A função da lei 5. 17-20

5.17-20 – Não penseis que vim revogar a Lei ou os Profetas; não vim para revogar, vim para cumprir. Porque em verdade vos digo: até que o céu e a terra passem, nem um i ou um til[2] jamais passará da Lei, até que tudo se cumpra. Aquele, pois, que violar um destes mandamentos, posto que dos menores, e assim ensinar aos homens, será considerado mínimo no reino dos céus; aquele, porém, que os observar e ensinar, esse será considerado grande no reino dos céus. Porque vos digo que, se a vossa justiça[3] não exceder em muito a dos escribas e fariseus, jamais entrareis no reino dos céus.
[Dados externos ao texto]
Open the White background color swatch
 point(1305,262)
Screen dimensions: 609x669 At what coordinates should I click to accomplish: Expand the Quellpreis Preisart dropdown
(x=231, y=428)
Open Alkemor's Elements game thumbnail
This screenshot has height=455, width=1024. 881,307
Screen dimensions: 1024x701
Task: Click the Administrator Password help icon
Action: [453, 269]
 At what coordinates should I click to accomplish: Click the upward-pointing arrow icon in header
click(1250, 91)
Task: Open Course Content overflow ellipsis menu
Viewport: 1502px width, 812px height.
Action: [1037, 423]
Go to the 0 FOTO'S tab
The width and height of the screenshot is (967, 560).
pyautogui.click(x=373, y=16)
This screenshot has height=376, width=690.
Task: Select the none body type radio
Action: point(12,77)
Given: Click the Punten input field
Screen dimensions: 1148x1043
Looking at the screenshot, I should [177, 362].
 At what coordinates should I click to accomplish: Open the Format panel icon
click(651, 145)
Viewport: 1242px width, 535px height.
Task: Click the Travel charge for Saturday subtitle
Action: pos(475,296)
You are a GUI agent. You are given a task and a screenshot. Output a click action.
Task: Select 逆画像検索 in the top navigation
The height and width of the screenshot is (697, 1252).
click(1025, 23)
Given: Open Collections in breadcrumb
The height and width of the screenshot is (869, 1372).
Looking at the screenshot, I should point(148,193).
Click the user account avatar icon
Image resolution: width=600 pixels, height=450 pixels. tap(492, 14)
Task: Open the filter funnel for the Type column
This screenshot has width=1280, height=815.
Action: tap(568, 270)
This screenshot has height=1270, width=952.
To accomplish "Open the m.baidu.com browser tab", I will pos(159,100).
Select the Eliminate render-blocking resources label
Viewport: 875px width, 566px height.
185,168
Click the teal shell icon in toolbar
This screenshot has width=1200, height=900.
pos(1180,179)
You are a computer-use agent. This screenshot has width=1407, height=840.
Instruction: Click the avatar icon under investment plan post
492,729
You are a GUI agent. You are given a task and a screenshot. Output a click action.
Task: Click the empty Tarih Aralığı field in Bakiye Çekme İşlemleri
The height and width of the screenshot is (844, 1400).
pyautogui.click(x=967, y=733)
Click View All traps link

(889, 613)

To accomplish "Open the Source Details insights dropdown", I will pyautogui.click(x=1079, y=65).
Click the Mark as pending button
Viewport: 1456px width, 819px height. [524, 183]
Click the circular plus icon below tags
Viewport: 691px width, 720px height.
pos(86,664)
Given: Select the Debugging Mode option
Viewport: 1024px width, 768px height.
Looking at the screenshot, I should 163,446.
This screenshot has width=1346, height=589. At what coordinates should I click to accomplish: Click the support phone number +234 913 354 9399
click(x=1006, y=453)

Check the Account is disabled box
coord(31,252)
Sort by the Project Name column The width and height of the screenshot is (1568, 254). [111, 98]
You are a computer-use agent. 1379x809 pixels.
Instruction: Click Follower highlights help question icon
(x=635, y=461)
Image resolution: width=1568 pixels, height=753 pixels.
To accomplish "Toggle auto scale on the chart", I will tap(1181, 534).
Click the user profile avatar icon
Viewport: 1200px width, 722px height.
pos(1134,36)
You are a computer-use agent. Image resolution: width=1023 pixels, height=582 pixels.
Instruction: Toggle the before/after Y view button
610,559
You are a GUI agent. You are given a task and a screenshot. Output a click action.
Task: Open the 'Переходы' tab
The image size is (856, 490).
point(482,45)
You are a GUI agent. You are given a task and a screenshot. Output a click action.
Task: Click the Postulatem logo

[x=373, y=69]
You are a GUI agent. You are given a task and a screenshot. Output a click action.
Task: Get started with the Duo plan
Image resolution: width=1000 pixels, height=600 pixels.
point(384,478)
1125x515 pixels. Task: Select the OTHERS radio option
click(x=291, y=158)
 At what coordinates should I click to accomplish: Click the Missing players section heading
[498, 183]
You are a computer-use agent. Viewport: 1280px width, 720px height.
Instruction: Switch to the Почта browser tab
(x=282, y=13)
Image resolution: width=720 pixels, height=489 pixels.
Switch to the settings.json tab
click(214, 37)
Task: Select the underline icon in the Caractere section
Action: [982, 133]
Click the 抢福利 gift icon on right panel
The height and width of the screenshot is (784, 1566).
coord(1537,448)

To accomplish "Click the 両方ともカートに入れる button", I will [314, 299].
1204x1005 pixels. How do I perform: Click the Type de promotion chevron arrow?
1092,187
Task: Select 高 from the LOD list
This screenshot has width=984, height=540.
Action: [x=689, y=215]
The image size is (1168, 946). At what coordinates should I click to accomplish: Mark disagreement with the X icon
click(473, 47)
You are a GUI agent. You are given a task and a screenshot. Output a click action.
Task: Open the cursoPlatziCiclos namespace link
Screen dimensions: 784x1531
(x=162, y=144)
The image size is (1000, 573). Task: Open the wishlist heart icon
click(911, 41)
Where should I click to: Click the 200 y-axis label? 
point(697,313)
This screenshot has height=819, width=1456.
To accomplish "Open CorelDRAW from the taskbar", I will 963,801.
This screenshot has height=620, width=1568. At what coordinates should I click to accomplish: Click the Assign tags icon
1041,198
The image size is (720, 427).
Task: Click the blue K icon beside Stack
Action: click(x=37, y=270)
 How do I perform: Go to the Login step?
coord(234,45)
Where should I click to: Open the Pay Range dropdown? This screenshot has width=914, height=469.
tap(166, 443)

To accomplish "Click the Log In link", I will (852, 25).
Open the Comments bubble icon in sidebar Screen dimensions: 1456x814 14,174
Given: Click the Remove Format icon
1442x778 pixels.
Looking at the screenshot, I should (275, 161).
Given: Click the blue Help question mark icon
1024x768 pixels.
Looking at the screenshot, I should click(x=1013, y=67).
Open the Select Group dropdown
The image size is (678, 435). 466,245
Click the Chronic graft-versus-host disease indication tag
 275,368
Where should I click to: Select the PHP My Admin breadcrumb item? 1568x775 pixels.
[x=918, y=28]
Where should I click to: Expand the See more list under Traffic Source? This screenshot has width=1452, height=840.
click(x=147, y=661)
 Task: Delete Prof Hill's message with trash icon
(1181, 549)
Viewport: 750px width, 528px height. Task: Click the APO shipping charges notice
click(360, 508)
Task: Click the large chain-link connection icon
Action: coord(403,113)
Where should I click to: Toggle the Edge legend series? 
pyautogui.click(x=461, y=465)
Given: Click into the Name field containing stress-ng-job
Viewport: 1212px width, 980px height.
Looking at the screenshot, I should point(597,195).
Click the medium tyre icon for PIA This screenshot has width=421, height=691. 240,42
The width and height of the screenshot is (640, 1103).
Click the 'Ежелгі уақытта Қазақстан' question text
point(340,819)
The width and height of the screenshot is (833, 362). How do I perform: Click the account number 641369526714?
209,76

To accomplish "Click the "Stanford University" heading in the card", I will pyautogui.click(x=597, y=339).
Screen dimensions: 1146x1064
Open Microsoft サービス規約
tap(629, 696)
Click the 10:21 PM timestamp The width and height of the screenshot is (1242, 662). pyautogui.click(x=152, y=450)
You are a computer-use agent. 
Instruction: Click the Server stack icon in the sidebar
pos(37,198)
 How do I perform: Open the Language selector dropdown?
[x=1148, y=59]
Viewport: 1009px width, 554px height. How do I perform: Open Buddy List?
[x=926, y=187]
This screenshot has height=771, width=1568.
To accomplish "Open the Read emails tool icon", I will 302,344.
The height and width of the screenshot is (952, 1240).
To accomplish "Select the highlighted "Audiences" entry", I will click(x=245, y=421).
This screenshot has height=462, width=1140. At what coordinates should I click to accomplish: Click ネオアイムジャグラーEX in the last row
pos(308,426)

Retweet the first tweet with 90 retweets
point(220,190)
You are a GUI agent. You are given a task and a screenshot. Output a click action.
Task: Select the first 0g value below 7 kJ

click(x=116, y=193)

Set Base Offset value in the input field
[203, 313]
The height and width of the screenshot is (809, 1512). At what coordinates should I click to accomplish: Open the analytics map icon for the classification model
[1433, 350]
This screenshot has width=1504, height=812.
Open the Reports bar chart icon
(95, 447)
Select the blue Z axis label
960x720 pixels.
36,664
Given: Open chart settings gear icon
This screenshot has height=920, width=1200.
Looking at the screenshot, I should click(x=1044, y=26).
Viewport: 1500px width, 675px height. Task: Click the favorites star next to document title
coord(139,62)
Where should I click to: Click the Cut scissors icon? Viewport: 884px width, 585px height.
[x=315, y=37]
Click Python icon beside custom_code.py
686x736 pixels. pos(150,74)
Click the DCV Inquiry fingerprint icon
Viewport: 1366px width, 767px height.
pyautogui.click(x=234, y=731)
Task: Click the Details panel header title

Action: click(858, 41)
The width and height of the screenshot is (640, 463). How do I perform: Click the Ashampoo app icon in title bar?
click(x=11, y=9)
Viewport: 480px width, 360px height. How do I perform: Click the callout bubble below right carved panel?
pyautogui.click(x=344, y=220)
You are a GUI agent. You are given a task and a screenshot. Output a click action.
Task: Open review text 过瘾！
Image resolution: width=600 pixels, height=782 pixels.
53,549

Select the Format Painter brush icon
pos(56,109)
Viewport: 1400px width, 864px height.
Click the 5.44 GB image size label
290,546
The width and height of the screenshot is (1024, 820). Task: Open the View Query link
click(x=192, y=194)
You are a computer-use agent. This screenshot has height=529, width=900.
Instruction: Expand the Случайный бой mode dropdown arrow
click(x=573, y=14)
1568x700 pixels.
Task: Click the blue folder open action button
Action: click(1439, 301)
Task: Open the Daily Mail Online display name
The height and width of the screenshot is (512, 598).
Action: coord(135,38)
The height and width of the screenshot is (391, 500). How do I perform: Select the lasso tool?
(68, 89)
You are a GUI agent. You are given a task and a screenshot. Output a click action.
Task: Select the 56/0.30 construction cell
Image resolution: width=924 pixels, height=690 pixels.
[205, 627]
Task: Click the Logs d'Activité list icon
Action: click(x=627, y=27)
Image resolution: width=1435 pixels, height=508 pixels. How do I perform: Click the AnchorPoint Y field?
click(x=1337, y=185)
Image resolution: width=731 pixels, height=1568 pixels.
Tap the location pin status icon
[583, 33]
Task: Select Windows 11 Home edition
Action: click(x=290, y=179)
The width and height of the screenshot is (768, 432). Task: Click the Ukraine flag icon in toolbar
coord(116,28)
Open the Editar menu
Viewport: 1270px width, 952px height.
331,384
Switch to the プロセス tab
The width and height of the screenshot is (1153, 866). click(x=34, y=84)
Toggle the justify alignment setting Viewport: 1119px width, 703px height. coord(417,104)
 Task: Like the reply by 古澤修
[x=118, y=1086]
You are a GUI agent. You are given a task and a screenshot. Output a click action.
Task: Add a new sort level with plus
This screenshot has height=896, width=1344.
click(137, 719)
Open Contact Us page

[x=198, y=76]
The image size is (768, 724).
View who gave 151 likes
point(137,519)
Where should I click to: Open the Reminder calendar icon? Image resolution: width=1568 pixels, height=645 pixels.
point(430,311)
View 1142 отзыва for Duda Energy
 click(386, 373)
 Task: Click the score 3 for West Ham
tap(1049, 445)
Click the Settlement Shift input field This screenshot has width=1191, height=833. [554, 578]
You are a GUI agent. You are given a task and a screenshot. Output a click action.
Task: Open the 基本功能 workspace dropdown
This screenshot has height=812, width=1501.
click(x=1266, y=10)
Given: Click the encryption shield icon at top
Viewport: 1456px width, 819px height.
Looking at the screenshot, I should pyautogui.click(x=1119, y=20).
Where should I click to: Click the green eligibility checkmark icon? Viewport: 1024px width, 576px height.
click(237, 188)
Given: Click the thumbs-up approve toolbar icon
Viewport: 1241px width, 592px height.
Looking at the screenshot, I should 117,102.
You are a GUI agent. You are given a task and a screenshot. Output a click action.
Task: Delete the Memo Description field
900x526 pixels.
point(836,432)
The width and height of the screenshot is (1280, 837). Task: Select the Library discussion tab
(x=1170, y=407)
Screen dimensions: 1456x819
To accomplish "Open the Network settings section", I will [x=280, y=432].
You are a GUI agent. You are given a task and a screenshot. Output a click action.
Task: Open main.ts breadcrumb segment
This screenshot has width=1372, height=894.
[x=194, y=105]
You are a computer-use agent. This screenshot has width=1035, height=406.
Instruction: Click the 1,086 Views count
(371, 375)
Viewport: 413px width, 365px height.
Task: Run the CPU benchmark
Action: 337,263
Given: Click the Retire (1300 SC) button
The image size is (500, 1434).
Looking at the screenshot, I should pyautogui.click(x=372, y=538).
Após as exortações das bem-aventuranças e o apontamento da missão dos discípulos em relação às boas obras, Mateus chega ao ponto central do discurso, a nova interpretação da lei. Sua comunidade de judeu-cristãos tinha uma forte ligação com a lei e fica evidente o debate entre anular a lei ou segui-la nos pormenores. Além do mais, existia uma forte oposição dos rabinos da sinagoga e dos fariseus sobre a observância literal da lei contra a posição mais liberal dos judeus helenistas, que enfatizavam o “espírito” da lei. Essa controvérsia provavelmente foi trazida para a comunidade cristã. Por isso, era preciso esclarecer até que ponto a lei de Moisés deveria ainda reger as vidas dos cristãos, visto ser ela a revelação de Deus no Sinai.

Para Mateus, a lei não foi anulada e sim reinterpretada de forma definitiva pelo Senhor. Nele, ela foi plenamente cumprida (3.15; 9.13; 12.12). Assim, Mateus tenta conciliar a continuidade e a ruptura, enfatizando que a prática da lei deve exceder à dos mestres e fariseus e que por outro lado sua prática não abre a porta para o reino dos céus (19. 16-21).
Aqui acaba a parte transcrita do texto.